Sicherheitsrisiko Privatisierung

Die Autobahn in Genua wurde privat betrieben. Ist es besser, wenn der Staat die Verantwortung für die Straßeninfrastruktur behält?

Dem Betreiber drohen der Entzug der Lizenz und eine Strafe von 150 Millionen Euro

Von Lin Hierse

Italienische Regierungsmitglieder machen den privaten Autobahnbetreiber für den Einsturz der Autobahnbrücke verantwortlich, bei dem am Dienstag in Genua mindestens 37 Menschen ums Leben kamen.

Verkehrsminister Danilo Toninelli forderte das Management von Autostrade L’Italia am Mittwoch auf zurückzutreten. Die Regierung prüfe, dem Betreiber die Lizenz für die Straße zu entziehen, außerdem drohe eine Strafe von 150 Millionen Euro. Auch Vize-Ministerpräsident Luigi Di Maio sieht das Unternehmen in der Verantwortung: „Autostrade muss für die Instandhaltung sorgen und hat dies nicht getan“, sagte Di Maio dem italienischen Radiosender Radicale.

Die Diskussion über die Ursachen des Unglücks in Genua facht das Thema Autobahnprivatisierung auch in Deutschland neu an. Gerd Lottsiepen, verkehrspolitischer Sprecher des Verkehrsclub Deutschland, sagte der taz, das Unglück in Genua liefere im deutschen Kontext ein zusätzliches Argument dagegen, Autobahnen privat betreiben zu lassen. „Der Druck auf private Betreiber ist groß, weil sie immer auch eine Rendite erwirtschaften müssen“, erklärte er. Aspekte der Daseinsvorsorge, des Umweltschutzes und der Verkehrssicherheit träten dabei in den Hintergrund. Der Staat müsse keine Gewinne machen. „Das Unglück bestätigt unsere Forderung, dass Straßeninfrastruktur eine staatliche Aufgabe ist, die nicht ausgelagert werden sollte“, so Lottsiepen weiter.

Auch Carl Waßmuth vom Verein Gemeingut in BürgerInnenhand e. V. hat Sicherheitsbedenken. Es sei bekannt, dass private Autobahnbetreiber erhebliche Gewinne auf Kosten der Infrastruktur machten. Wegen der daraus entstehenden Gefährdungen fordert der Verein ein gesetzliches Verbot von sogenannten Öffentlich-Privaten-Partnerschaf­ten (ÖPP). „Der Staat darf die Verantwortung für Autobahnen nicht abgeben, damit so ein schreckliches Unglück hier nie passieren kann“, sagte Wasmuth.

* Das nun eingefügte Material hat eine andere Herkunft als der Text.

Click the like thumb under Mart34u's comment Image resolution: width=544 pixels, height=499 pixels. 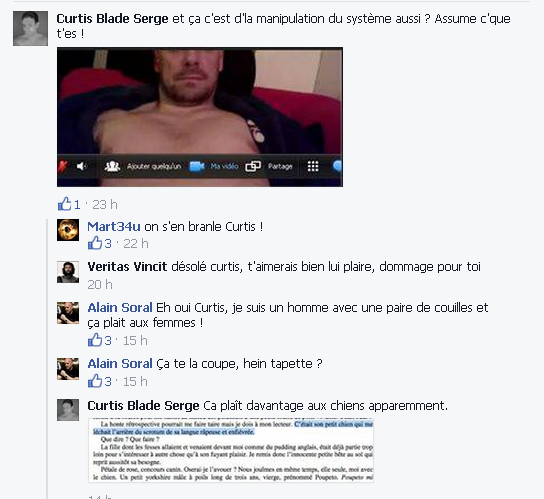click(95, 243)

Derzeit werden in Deutschland acht Autobahnabschnitte als ÖPP betrieben. Die Zahl sollte vergrößert werden, indem die Große Koalition im vergangenen Juli beschloss, die deutschen Autobahnen an eine privatrechtlich organisierte Infrastrukturgesellschaft zu übertragen. Obwohl diese zu 100 Prozent in staatlicher Hand blieb, sahen die Gegner damals das Gemeinwohl in Gefahr, unter anderem, weil die Zusammenarbeit die Überwachung durch den Bundesrechnungshof erschwert. Im ÖPP werden die Autobahnen von privaten Investoren gebaut und betrieben. Im Gegenzug erhalten diese für 30 Jahre einen garantierten Anteil der Maut.

Die ehemals als ÖPP-Vorzeigeprojekt gedachte Kooperation mit dem Unternehmen A1 Mobil auf einem Streckenabschnitt Hamburg–Bremen erwies sich als problematisch und teuer. Das private Unternehmen hatte mit mehr Maut-Einnahmen gerechnet. In diesem Jahr erklärte es, ihm drohe die Insolvenz, und verklagte den Bund auf die Zahlung von 778 Millionen Euro. Im Mai schlug das Landgericht Hannover einen Vergleich vor, eine Entscheidung wird diesen Monat erwartet.